Prussia General wrote on Wed, Nov 13, 2019 05:05 PM UTC:

HG,

the sm* code did not work, as I tested by defining a unit called S with the same movement of rook but unable to capture (0,0,sc*). This piece should have zero winning chances against a bare King. Fmax gave the exact same stats as a regular rook, so somehow it's ignoring the sc* part of the code.

yet a different note - for a piece that could not move, you need the 0,0 otherwise it would still give an error. also, can you define a unit that is immune to capture?

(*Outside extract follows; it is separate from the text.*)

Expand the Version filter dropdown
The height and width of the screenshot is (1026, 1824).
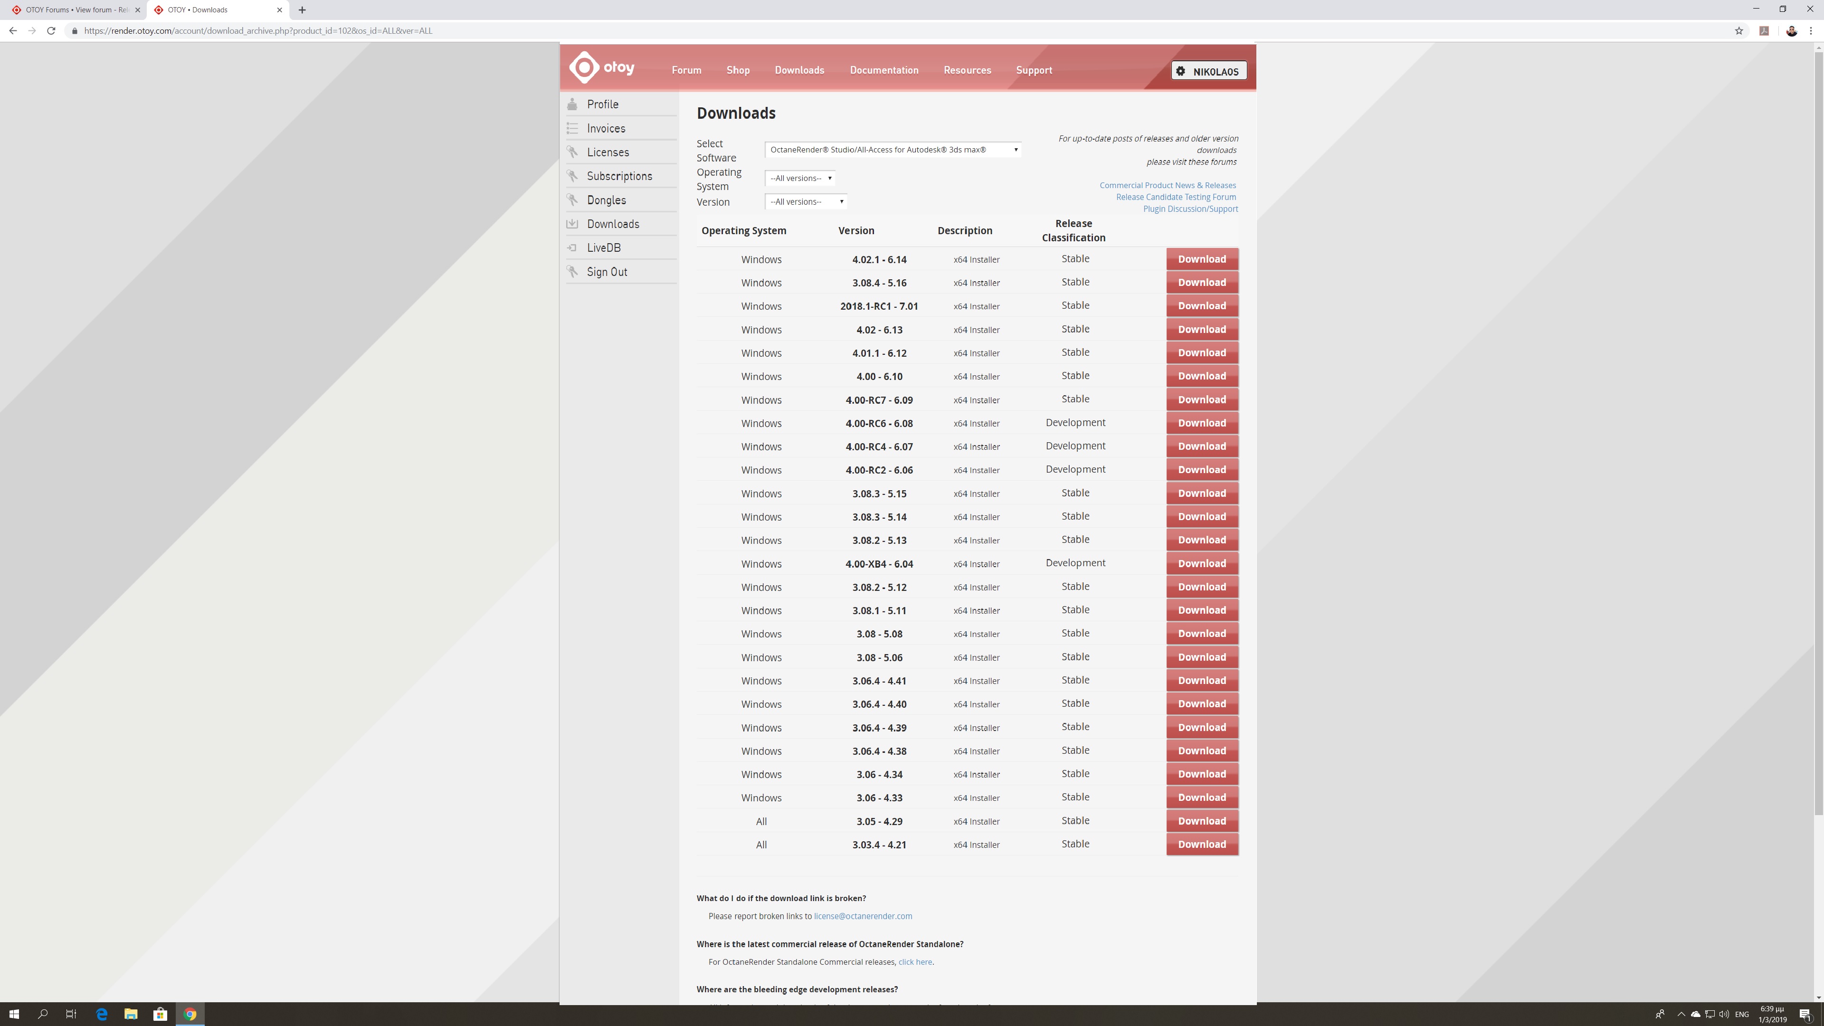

💡📝H. G. Muller wrote on Wed, Nov 13, 2019 05:56 PM UTC:

Oops, my bad! Non-capture only is indicated by 'n', not by 'm'. I was mixing it up with Betza notation. :-(

So the non-capturing Rook (Betza mR) would be R: (1,0,sn*). An 'm' would be simply ignored; FairyGen checks for occurrence in the string behind the second comma for 'n', 'c', 's' and '*' only. You don't have to specify anything about captures if you don't want them.

Using (0,0) as step for a completely immobile piece might work, as the piece would see itself in the target square, and captures of friendly pieces is never allowed. It should not be needed, though. But there must be a space behind the colon, perhaps this was the problem.